# ASSIGNED TASK
Retype the material exactly, ending with the line containing "人権擁護・平和推進 (61, 857)".

─── MATERIAL TO PROCESS ───

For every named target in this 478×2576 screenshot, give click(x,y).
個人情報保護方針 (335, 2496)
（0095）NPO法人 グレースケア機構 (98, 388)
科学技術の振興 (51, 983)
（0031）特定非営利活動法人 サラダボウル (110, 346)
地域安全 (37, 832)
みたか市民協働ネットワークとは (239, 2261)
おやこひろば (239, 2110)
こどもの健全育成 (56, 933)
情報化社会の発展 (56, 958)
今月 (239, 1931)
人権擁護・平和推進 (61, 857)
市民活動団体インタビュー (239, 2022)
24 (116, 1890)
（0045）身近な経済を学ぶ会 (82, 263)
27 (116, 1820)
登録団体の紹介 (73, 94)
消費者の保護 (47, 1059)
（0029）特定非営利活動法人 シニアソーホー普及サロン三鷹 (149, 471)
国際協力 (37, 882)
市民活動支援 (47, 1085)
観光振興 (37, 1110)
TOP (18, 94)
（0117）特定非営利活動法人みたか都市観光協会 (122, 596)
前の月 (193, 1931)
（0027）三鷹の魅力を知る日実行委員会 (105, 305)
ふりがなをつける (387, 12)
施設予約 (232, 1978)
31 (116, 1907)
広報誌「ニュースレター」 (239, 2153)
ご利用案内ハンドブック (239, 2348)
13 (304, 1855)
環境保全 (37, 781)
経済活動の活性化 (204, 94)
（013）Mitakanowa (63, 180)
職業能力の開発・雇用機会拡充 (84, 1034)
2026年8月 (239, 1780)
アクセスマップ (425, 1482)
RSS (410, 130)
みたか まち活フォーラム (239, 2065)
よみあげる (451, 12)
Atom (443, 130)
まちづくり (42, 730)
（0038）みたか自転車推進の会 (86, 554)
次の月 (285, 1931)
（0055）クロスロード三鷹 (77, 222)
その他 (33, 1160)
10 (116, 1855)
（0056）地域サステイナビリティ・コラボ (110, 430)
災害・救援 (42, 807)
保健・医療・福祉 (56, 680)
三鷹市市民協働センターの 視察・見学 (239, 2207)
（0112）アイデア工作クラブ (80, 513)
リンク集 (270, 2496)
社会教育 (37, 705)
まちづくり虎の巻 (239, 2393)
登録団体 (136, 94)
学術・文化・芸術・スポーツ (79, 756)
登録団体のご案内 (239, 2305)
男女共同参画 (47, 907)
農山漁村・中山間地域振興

───

# OUTPUT OF THE EXERCISE
For every named target in this 478×2576 screenshot, give click(x,y).
個人情報保護方針 (335, 2496)
（0095）NPO法人 グレースケア機構 (98, 388)
科学技術の振興 (51, 983)
（0031）特定非営利活動法人 サラダボウル (110, 346)
地域安全 (37, 832)
みたか市民協働ネットワークとは (239, 2261)
おやこひろば (239, 2110)
こどもの健全育成 (56, 933)
情報化社会の発展 (56, 958)
今月 (239, 1931)
人権擁護・平和推進 (61, 857)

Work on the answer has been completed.